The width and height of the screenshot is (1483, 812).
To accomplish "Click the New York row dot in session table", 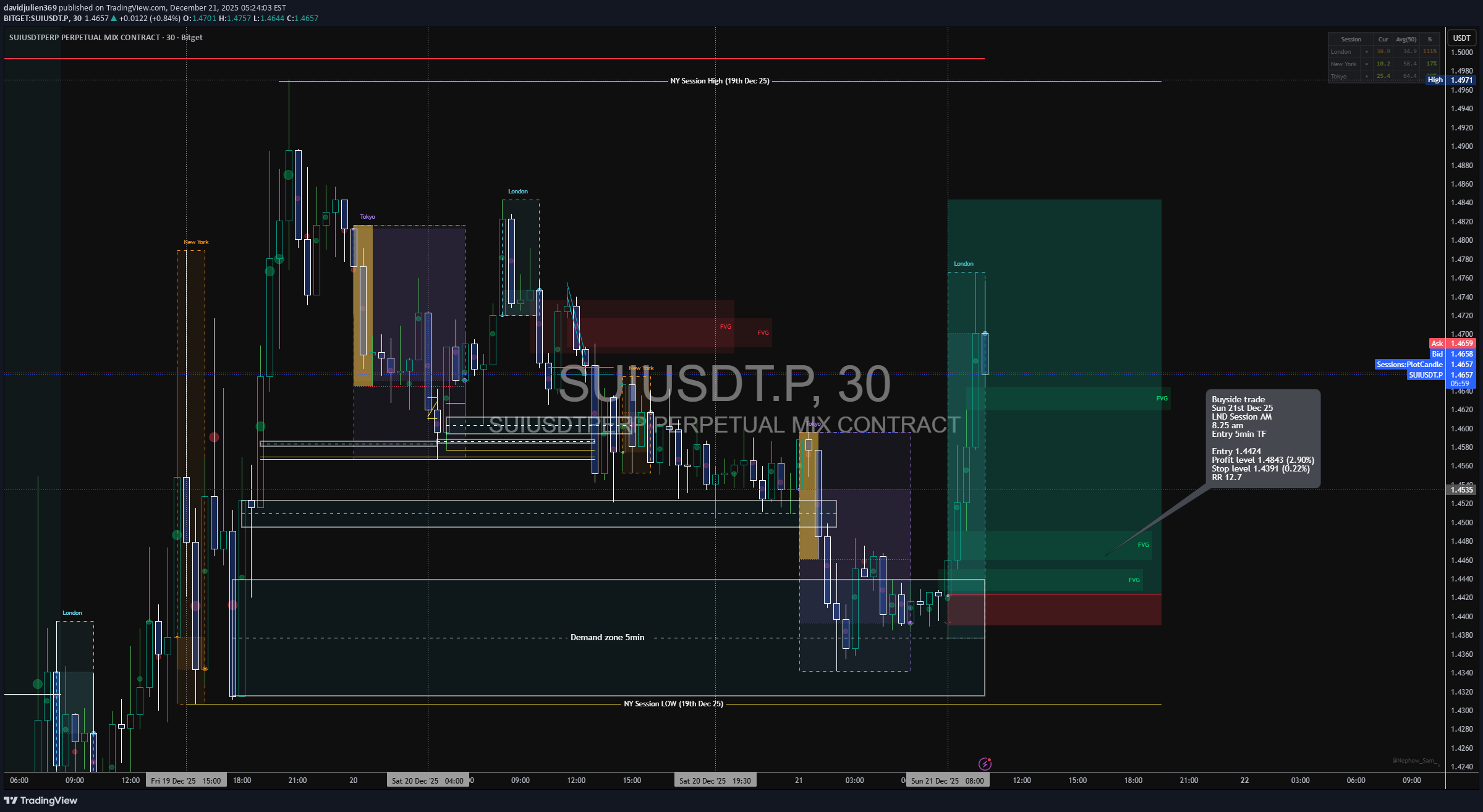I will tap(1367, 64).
--
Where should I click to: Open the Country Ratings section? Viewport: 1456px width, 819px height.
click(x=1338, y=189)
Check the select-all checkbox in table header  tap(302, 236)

Brief — Above is a listing; print exactly its lines from the one with "Where should I" through the one with "Check the select-all", and no other lines.

Answer below —
Where should I click to: Open the Country Ratings section? Viewport: 1456px width, 819px height.
click(x=1338, y=189)
Check the select-all checkbox in table header  tap(302, 236)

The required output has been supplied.